Monitoring Air Quality On The Go

Published October 2015

Mobile technology is changing the way we live, work, and communicate. It is also changing the way we monitor air quality. Through EPA's Science to Achieve Results program, EPA-funded researchers at the University of California, San Diego (UCSD) are attempting to develop a high resolution network of optical air quality monitors that can be moved around and placed anywhere to “map” air particles, their concentrations, and related meteorological conditions at the pedestrian level in a neighborhood or on a street, for example. 

Tim Bertram conducted the research while at UCSD with Dale Stokes, a colleague, and doctoral student James Brady. Over the past two years, they developed a small optical particle counter about the size of a large cellphone. It runs on the open-source Raspberry Pi hardware, which can transmit data to a remote server via wireless networks.

The device measures sub-micron aerosol particles, the kind that are omnipresent in the atmosphere and can come from either human or natural sources, such as sea spray. Bertram’s team took these units and mounted them on vehicles that crisscrossed the five kilometer-square area of Pacific Beach, a seaside community of San Diego. Their idea was to blanket the region with lots of detectors, which would yield lots of data points.Bertram and Brady holding miniature monitorDr. Tim Bertram (right) and UCSD Ph.D. student James Brady (left) hold the miniature optical particle counter (OPC) developed as part of this project. Bertram is currently an assistant professor of chemistry at the University of Wisconsin, Madison, but he was an assistant professor at UCSD during the experiment.

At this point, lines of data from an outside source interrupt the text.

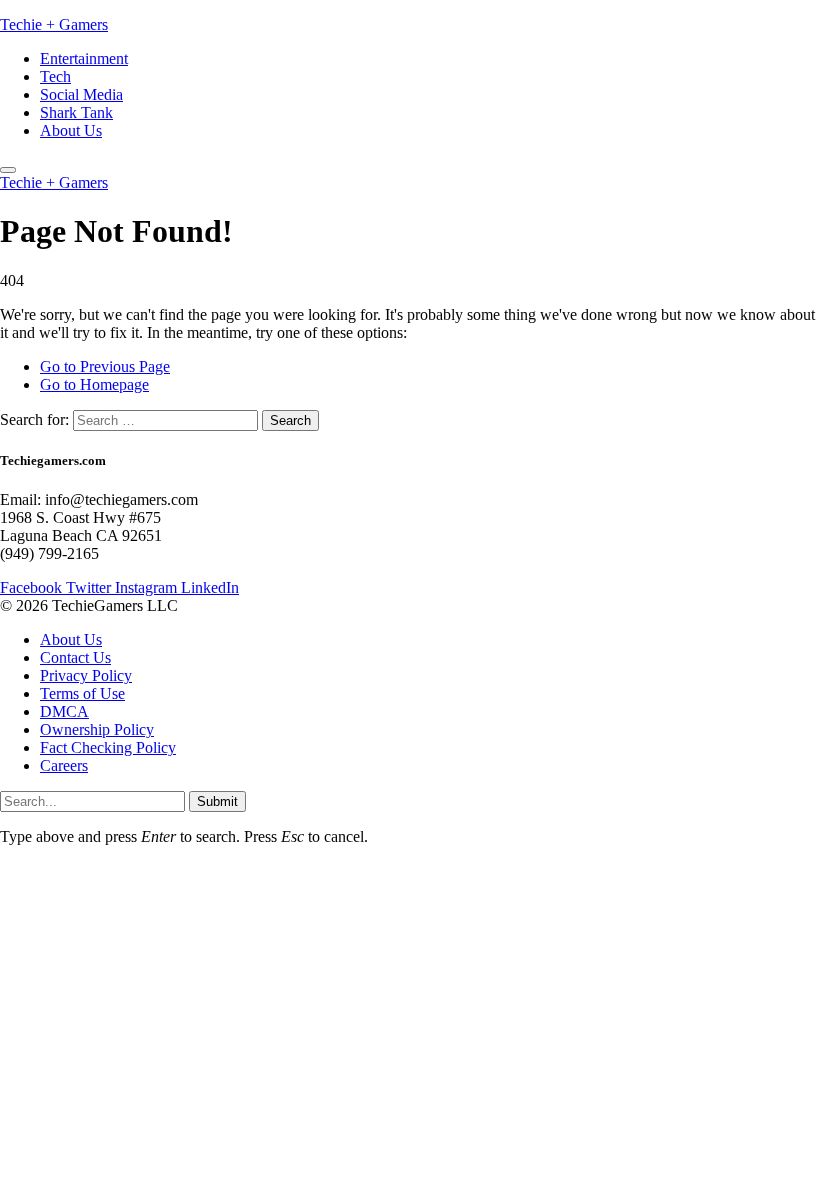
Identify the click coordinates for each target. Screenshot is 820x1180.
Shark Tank (76, 112)
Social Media (81, 94)
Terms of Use (82, 693)
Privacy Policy (86, 675)
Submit (217, 801)
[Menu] (8, 170)
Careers (64, 765)
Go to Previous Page (105, 366)
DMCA (64, 711)
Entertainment (84, 58)
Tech (55, 76)
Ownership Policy (97, 729)
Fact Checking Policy (108, 747)
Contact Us (75, 657)
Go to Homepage (94, 384)
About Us (71, 130)
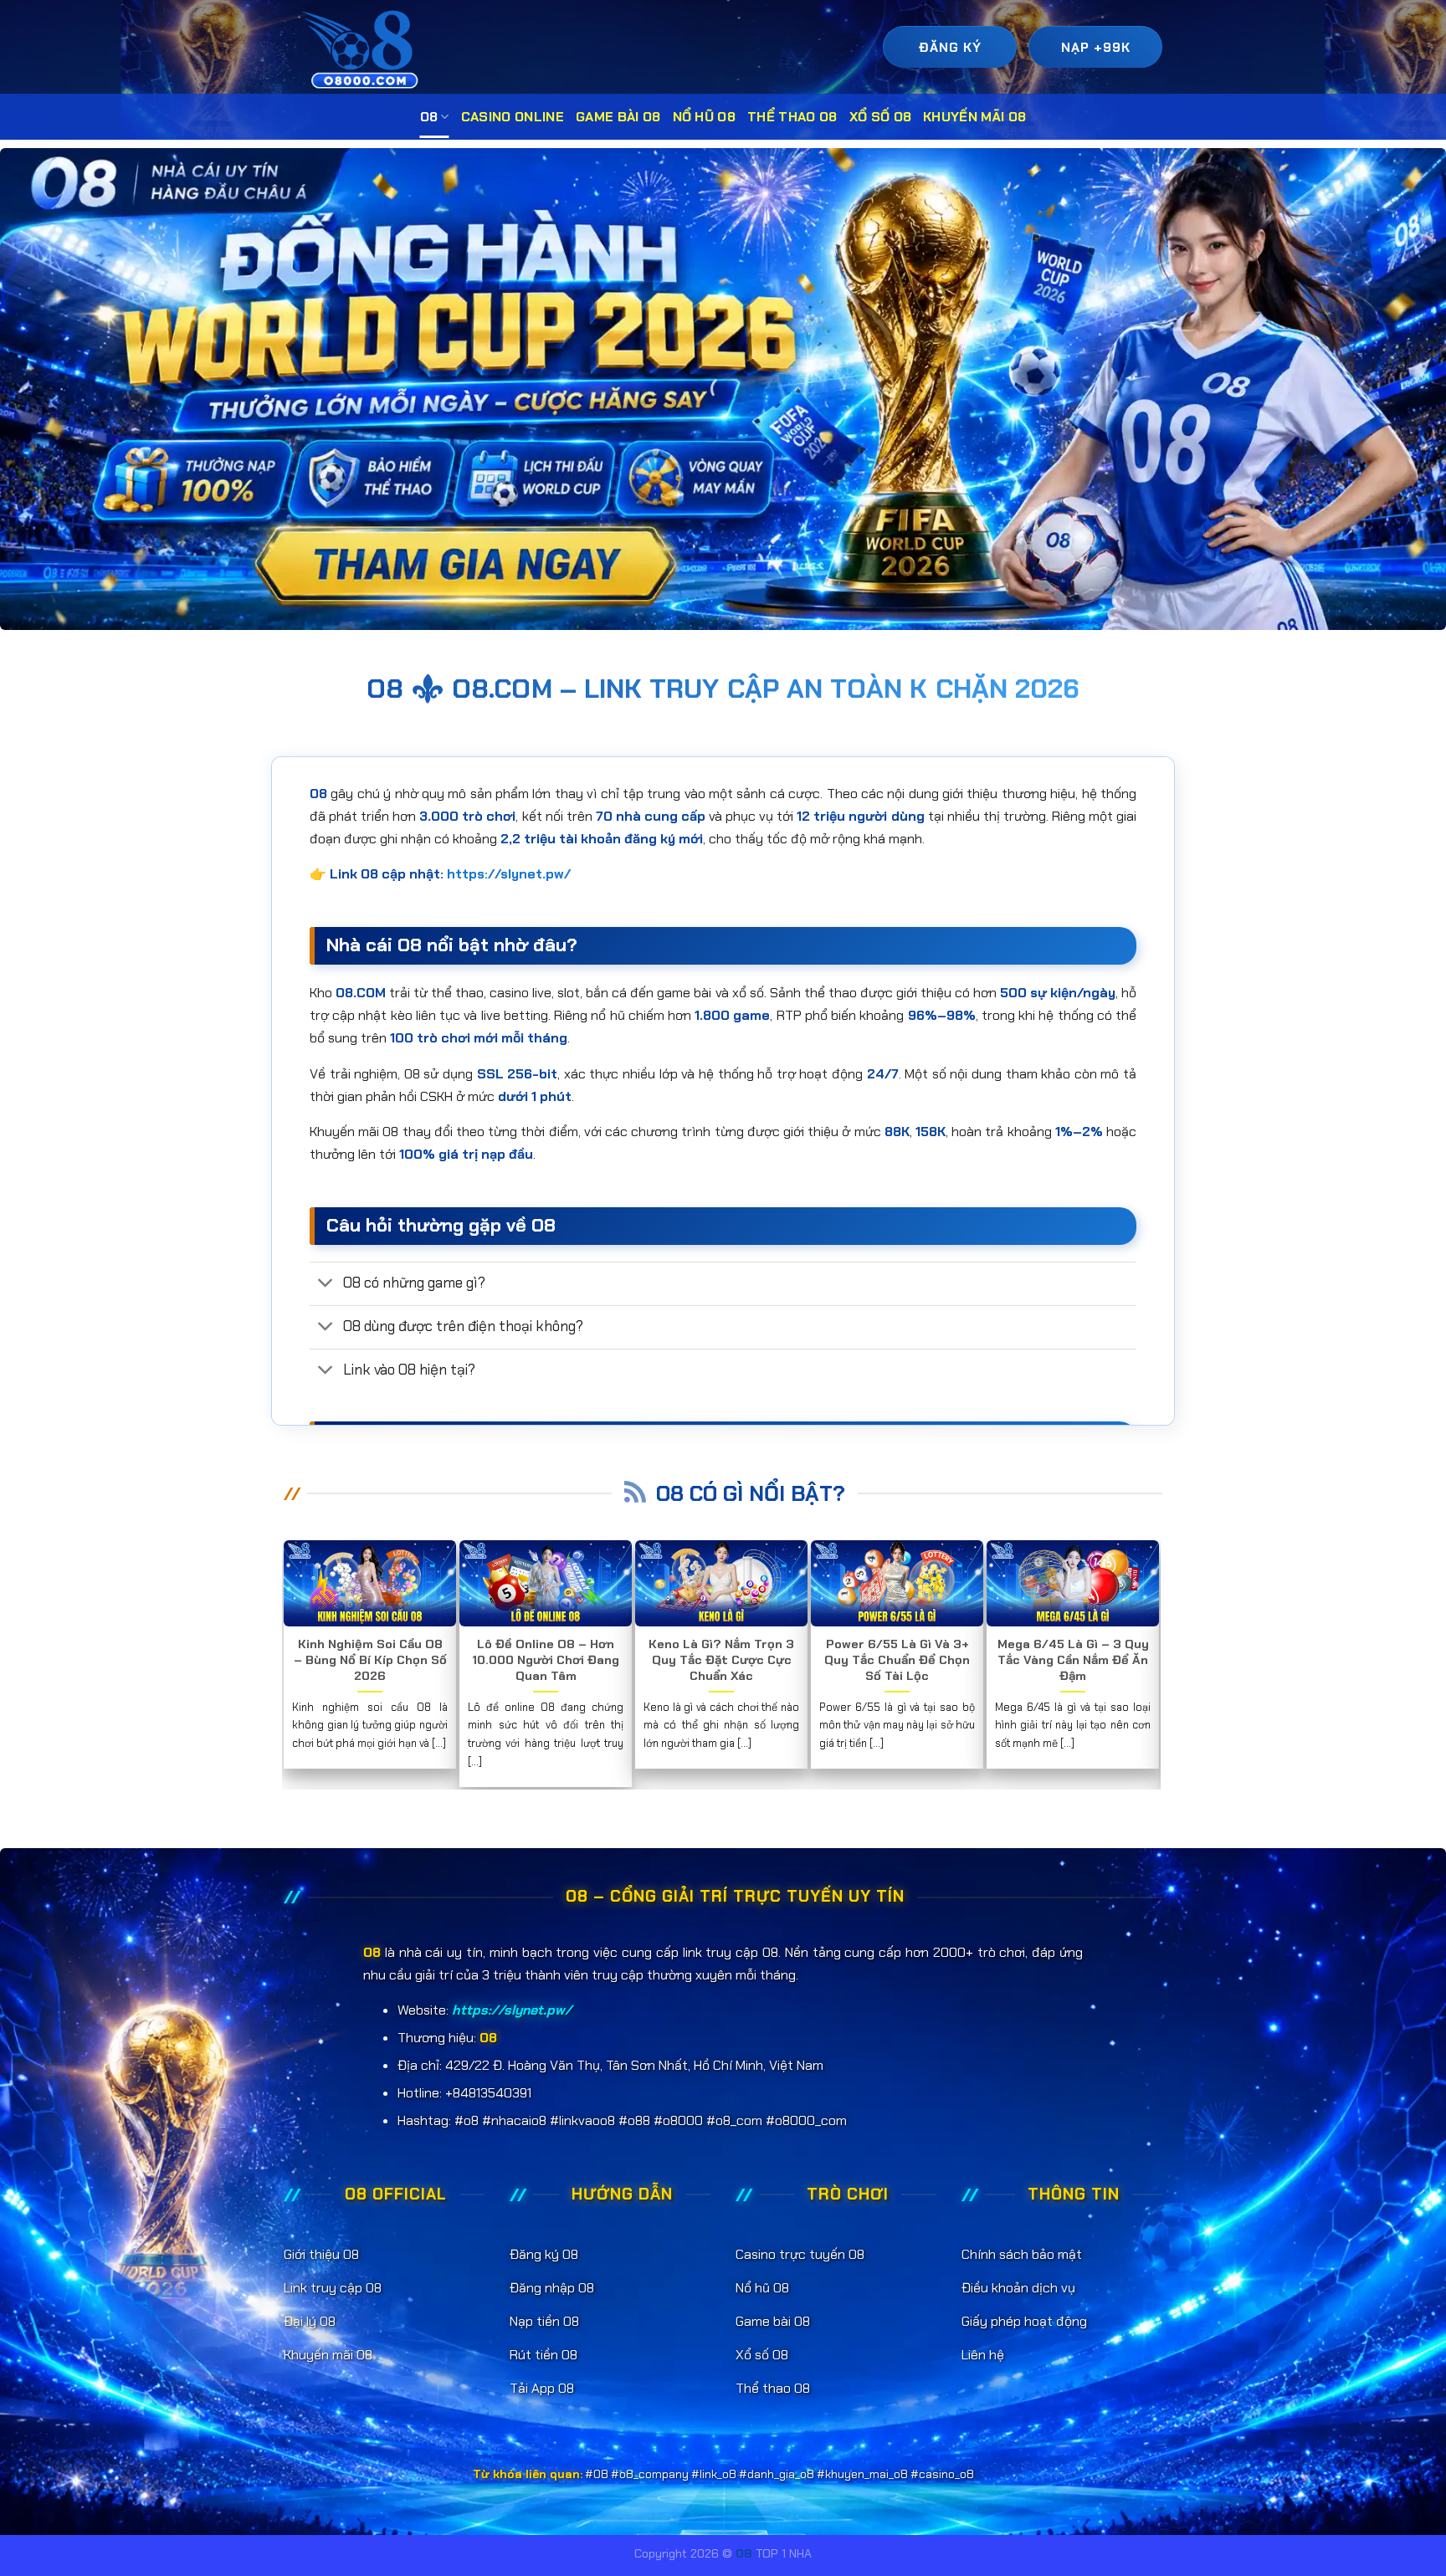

Pacific Beach is a confined area with a combination of air pollution sources, according to Bertram. “The natural sources from the ocean, the point sources from commercial areas in Pacific Beach, mobile sources from local traffic, and a large-scale highway on the other side,” he says. “It’s a real nice test bed.”

Bertram and colleagues collected data during the fall of 2014 by driving the vehicles in prescribed grid patterns through the town. Some of their results were surprising.

“You can have several orders of magnitude difference over the scale of hundreds of meters,” he says. “It brings in interesting implications for where people live and their exposure.”

The researchers are continuing to analyze their data. They hope to expand the geographic coverage area and use more sensors. Although the initial five sensors were vehicle-mounted, these air quality monitors can also be hosted on rooftops, and the possibilities look promising.

“This is an aerosol particle counter that is robust and cheap,” Bertram explains. “Instead of having five sensors in a city, you could have 100 or 200 to have continuous, real-time measurements of air quality.”